Show boat est non seulement une production majeure des années 30, une comédie musicale de grande classe, c'est aussi un film crucial pour son metteur en scène, l'infortuné James Whale qu'on assimile trop souvent au film d'horreur et d'épouvante dans la mesure où ses quatre films les plus connus font tous partie de cette catégorie... Ce sont pourtant les seuls du genre, dans une oeuvre diverse, où on trouve aussi bien des mélodrames (Waterloo bridge, version de 1931), un musical (Show boat, donc), des films d'aventures historiques (The man in the iron mask), une participation à l'une des versions du film de guerre Hell's angels de Howard Hughes, ou une adaptation de Marcel Pignol (Port of seven seas)! Show boat est sans doute le plus connu des films non fantastiques de Whale, et à juste titre... C'était, il est vrai, une grande date pour la Universal.

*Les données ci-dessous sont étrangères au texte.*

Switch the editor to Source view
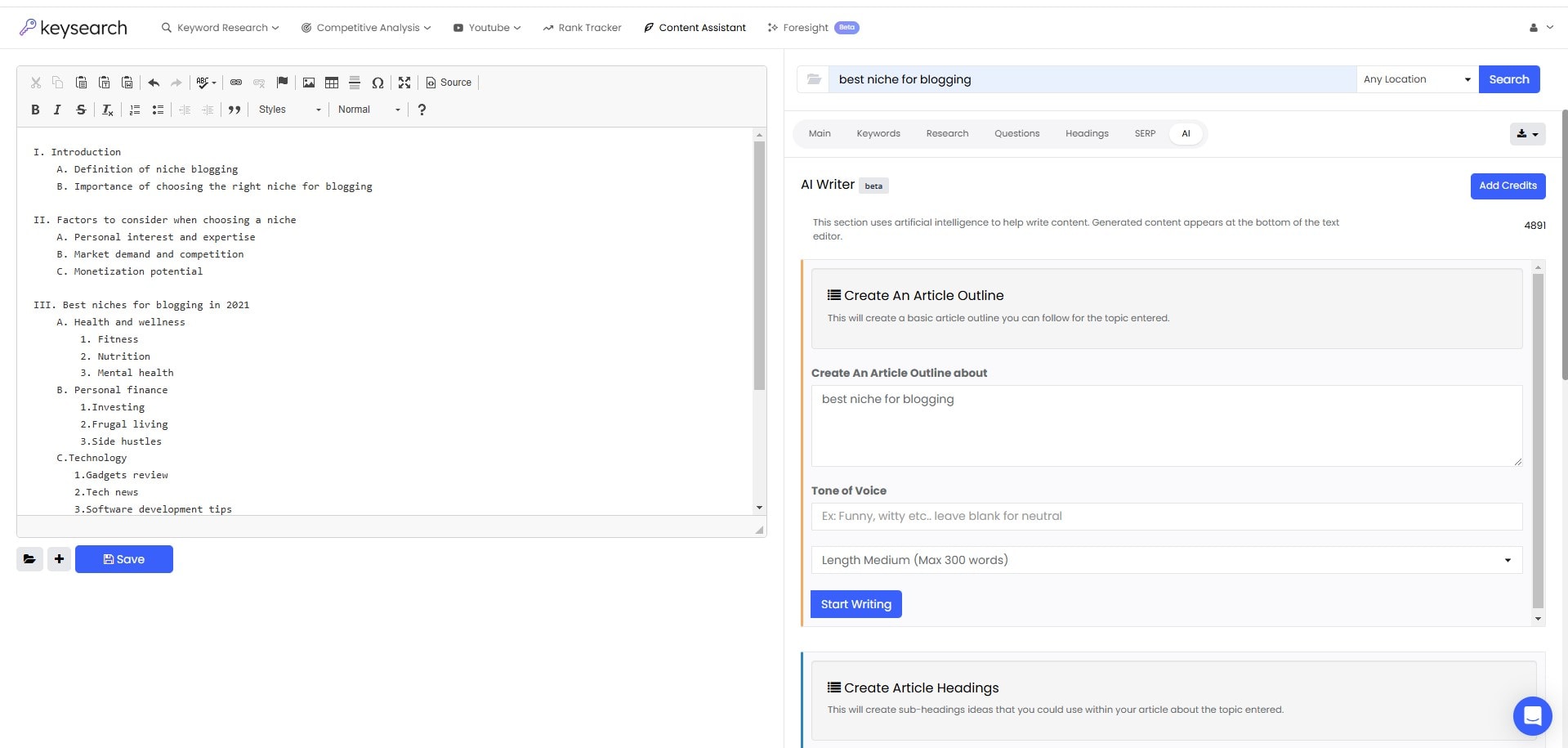The image size is (1568, 748). [x=448, y=82]
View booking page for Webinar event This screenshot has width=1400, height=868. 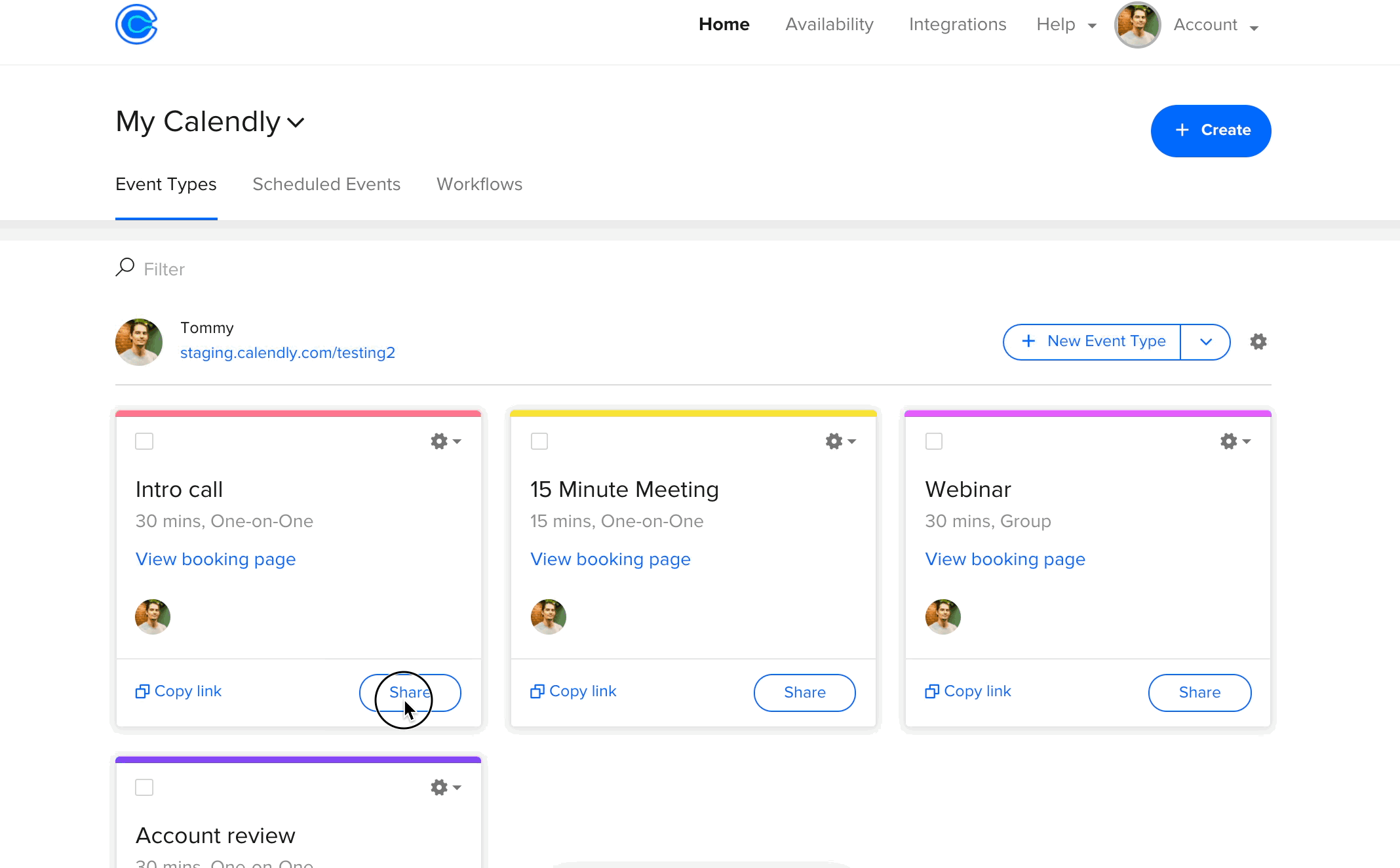(1005, 560)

Sur le Mississippi, nous assistons à la vie sur le steamboat Cotton Blossom, un show boat, c'est à dire un bateau comprenant un théâtre, qui fait la tournée des villes portuaires sur le fleuve. La famille qui compose la troupe est organisée autour du capitaine Andy Hawk (Charles Winninger) et de sa redoutable épouse Parthenia (Helen Westley): l'acteur principal, Steve Baker (Donald Cook) et son épouse, la prima donna Julie La Verne (Helen Morgan), mais aussi un couple de comiques, Frank Schultz (Sammy White) et Elly Chipley (Queenie Smith): tous chantent, dansent, et jouent la comédie. Magnolia (Irene Dunne), la fille d'Andy et Parthenia, aimerait bien aussi participer, mais sa mère, motivée par une morale Sudiste quasi-Victorienne, le refuse...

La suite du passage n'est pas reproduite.